== REQUIRED WORK ==
a) From the article on the Senate vote on same-sex marriage legislation, list each reason Baldwin gives for expecting the vote to happen in September.
b) According to the same-sex marriage article, how many Republicans in the House voted for the Respect for Marriage Act?
=== SUPPLIED PASSAGE ===
A vote in the U.S. Senate on legislation to codify same-sex marriage, following a surprise bipartisan approval in the U.S. House, now appears on track for consideration in September after lawmakers return from summer recess.
Questions emerged on when the Senate would take up the Respect for Marriage Act, which was advanced amid fears the U.S. Supreme Court would act to rescind same-sex marriage next after the decision overturning Roe v. Wade, after the House voted 267-157 in favor of the bill. Among the “yes” votes were 47 Republicans, a full one-fourth of the caucus, which triggered momentum for a Senate vote on the legislation.
Sen. Tammy Baldwin (D-Wis.), a lesbian, has been credited with taking the lead on the legislation. She said over the weekend on PBS Wisconsin the vote would likely be put off until September when lawmakers return from recess, and anticipated 10 Republicans may vote to join Democrats in ending a filibuster to advance the measure.
“There are five Republicans who have publicly stated that they will support the Respect for Marriage Act, and I have spoken with an additional — well, additional many, but five additional members have indicated they are leaning in support, but I think because of how crowded the calendar is for next week, which is our last week before the August recess, and in light of the fact that we can’t have any absences, we need everybody there, and we have a few members with COVID, this is probably going to be a vote that occurs, what I would hope would be early September,” Baldwin said.
=== AVAILABLE DATA ===
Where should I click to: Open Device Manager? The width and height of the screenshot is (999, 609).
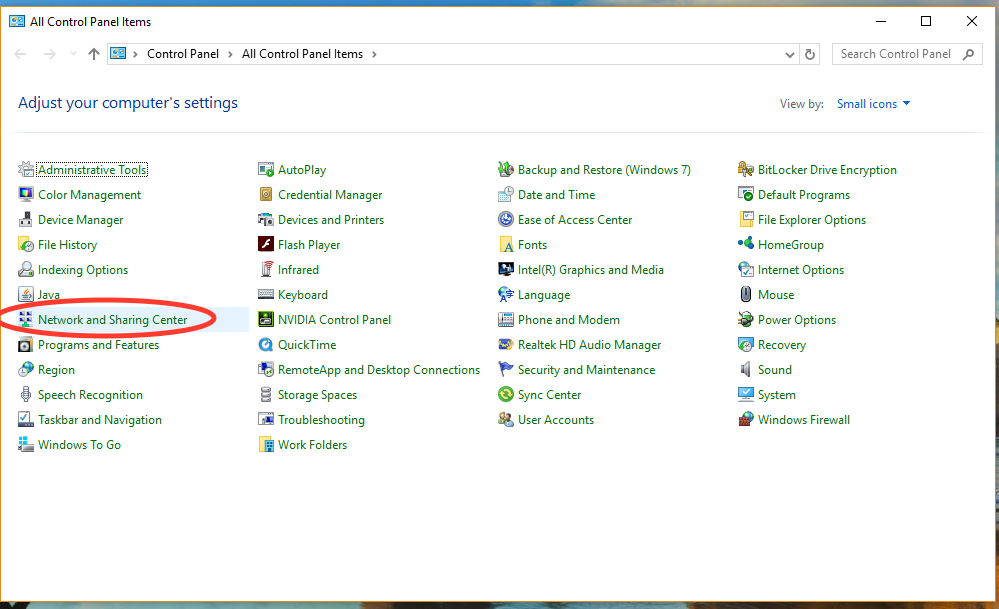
===
== LIST OF ANSWERS ==
a)
- The calendar for the last week before the August recess is crowded.
- No absences are possible, so every member needs to be there.
- A few members have COVID.

b) 47 Republicans, one-fourth of the caucus.